Bangor conference sheds light on drug, alcohol addiction treatment differences between men and women in crisis

Christine E. Grella, of the UCLA Integrated Substance Abuse Program, spoke in Bangor on Friday, Sept. 6,2013 about the differences between men and woman addicted to drugs and alcohol.
Nok-Noi Ricker | BDN
Christine E. Grella, of the UCLA Integrated Substance Abuse Program, spoke in Bangor on Friday, Sept. 6,2013 about the differences between men and woman addicted to drugs and alcohol.
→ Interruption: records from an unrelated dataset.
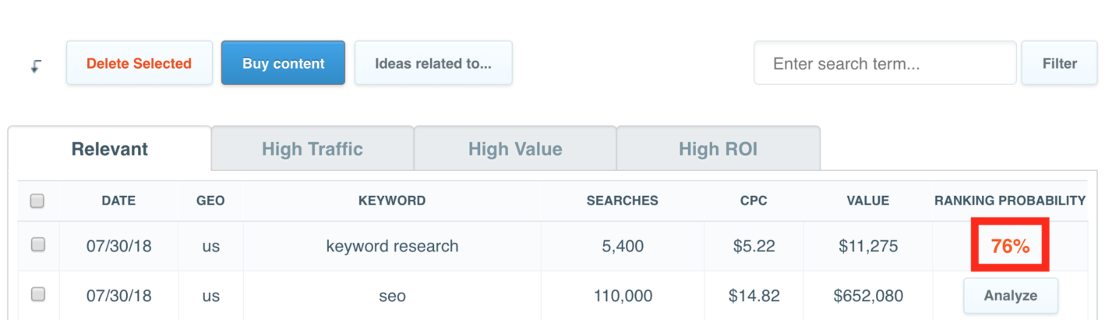Sort by the SEARCHES column header
Screen dimensions: 1105x320
[622, 201]
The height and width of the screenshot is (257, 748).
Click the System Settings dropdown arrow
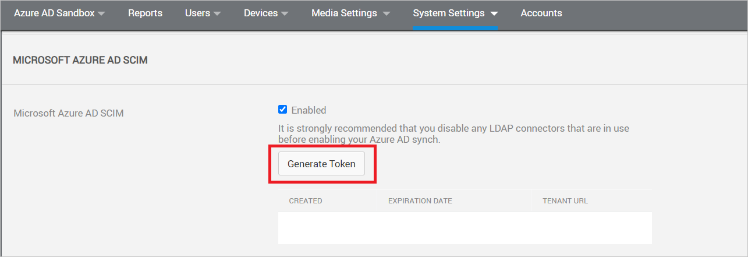(494, 13)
Buy Photo
By Nok-Noi Ricker, BDN Staff
Posted Sept. 07, 2013, at 11:40 a.m.

BANGOR, Maine — When it comes to drug and alcohol addiction, there are differences between men and women, and that means treatment programs need to be different, local substance abuse providers learned Friday at a conference about addiction and recovery.

“Some of the biological differences are pretty well known,” Trip Gardner, chief psychiatric officer for Penobscot Community Health Care, told the group during a panel discussion. “Most of the studies show that women get sicker — quicker.
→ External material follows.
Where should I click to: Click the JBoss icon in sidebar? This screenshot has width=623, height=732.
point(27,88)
“They have a shorter time [to getting sick] from use, to regular use, to dependency and are more likely to get consequences,” he said.

Gardner spoke at the “Addiction and Recovery for Women: Celebrating Empowerment and Renewal” conference hosted by the Husson Institute for Continuing Health Care Education and held at the Hilton Garden Inn.

He was flanked on the panel by Superior Court Justice Andrew M. Mead; Bangor police Officer Jason McAmbley, community relations officer; Guy Cousins, director of the Maine Office of Substance Abuse; Anne Giggey, director of the Hope House, a homeless shelter for those with drug and alcohol abuse issues; and Christopher Gardner, special agent with the Maine Drug Enforcement Agency.

Across the room was keynote speaker Christine E. Grella, a professor of psychiatry and biobehavioral sciences at the Integrated Substance Abuse Programs, Semel Institute for Neuroscience and Human Behavior at the University of California, Los Angeles.

“Women and men follow different pathways into treatment and present with different clinical profiles,” Grella said.

Men are often urged by a loving spouse or family to seek treatment, whereas drug and alcohol addicted women typically seek treatment on their own and are often in relationships with users of the drug or alcohol they are trying to escape, the UCLA professor noted.

Having children in the mix also complicates things for women, who worry about the social stigma associated with addiction, as well as the fear of losing their little ones, she said.

Women often show up at the doors of the treatment facility with emotional and other baggage that needs to be dealt with, Grella said.

“When they make their way to treatment, they present with more complicated problems,” she said, listing mental health, trauma, parenting, lack of economic self-sufficiency and relationship problems amongst some of the issues many women abusing drugs and alcohol need to deal with as part of their treatment.

“Treatment for substance use disorders among women is most effective when it addresses the broad range of issues that accompany substance use among women,” she said.

“Women are often dealing with depression and any number of other issues, so the addiction treatment needs to address not only using the substance,” Grella added. “For women, stopping the substance is just the first part.”

When women learn to “slowly unpack those issues” — and Grella admitted that “it’s a process” — they are more successful with treatment.

Three women in recovery spoke at the conference, telling stories of using drugs to overcome past traumas, “fooling” business partners and loved ones before falling into the hole they dug for themselves, and their struggles to pull themselves out.

“If you are stuck in the past, it only leads to one outcome — relapse,” said a young mother in recovery named Sarah.

Taking proactive steps to stop people from using drugs and alcohol by encouraging education or future career paths, even if it’s a minimum wage job, can steer people away from problems, McAmbley said.

“Jail is not the answer,” the Bangor police officer said.

MDEA agent Christopher Gardner noted that different parts of the state are dealing with different drugs, with meth and methamphetamines a problem in The County, bath salts and diverted prescription pills a problem in the Bangor and Rockland areas, and heroin showing its ugly face in Portland, southern Maine and along the coast.

Gardner said he knows the work he is doing pays off because he often hears from people he has busted.

“We have people who send us Christmas cards saying they wouldn’t be alive today if they hadn’t been arrested,” he said.

When a nurse in the audience asked what to do for homeless clients when she knows they need services but have nowhere to turn, Cousins answered by introducing a new program called “The Path,” which is designed to help with the transition from homelessness.

“There are a lot of resources that people are not aware of,” Cousins said.

Just taking the time to talk to people suffering with addiction by itself can be empowering, said Alanna S. Stetson, former director for the Husson institute.

“You may be planting a seed,” she said.